» Prompt
Below are records; transcribe only the line with "Choose the Title/Date" and those after it, through the last line, without any change.

========

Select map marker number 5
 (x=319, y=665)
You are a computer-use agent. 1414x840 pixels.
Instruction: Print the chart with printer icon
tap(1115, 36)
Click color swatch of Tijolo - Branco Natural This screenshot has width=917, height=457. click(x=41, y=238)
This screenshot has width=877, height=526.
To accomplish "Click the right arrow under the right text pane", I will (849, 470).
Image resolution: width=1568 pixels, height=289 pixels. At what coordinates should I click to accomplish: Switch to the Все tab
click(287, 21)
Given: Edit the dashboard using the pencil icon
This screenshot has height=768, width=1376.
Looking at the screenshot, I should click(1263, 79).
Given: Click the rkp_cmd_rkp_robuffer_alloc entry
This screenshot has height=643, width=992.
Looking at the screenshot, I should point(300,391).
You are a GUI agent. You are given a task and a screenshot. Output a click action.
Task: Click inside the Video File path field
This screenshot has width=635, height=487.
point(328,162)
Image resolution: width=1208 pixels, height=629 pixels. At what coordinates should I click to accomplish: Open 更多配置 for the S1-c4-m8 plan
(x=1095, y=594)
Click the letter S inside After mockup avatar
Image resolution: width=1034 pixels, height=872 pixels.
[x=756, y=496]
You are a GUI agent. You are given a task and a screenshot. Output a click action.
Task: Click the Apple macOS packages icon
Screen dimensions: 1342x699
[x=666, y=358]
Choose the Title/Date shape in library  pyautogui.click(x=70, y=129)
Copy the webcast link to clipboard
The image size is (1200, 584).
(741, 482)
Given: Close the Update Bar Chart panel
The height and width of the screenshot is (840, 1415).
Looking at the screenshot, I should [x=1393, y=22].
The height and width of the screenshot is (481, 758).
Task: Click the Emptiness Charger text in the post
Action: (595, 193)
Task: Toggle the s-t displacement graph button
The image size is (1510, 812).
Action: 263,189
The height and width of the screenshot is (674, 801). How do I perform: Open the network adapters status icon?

========

» Output for this exercise
Choose the Title/Date shape in library  pyautogui.click(x=70, y=129)
Copy the webcast link to clipboard
The image size is (1200, 584).
(741, 482)
Given: Close the Update Bar Chart panel
The height and width of the screenshot is (840, 1415).
Looking at the screenshot, I should [x=1393, y=22].
The height and width of the screenshot is (481, 758).
Task: Click the Emptiness Charger text in the post
Action: (595, 193)
Task: Toggle the s-t displacement graph button
The image size is (1510, 812).
Action: 263,189
The height and width of the screenshot is (674, 801). How do I perform: Open the network adapters status icon?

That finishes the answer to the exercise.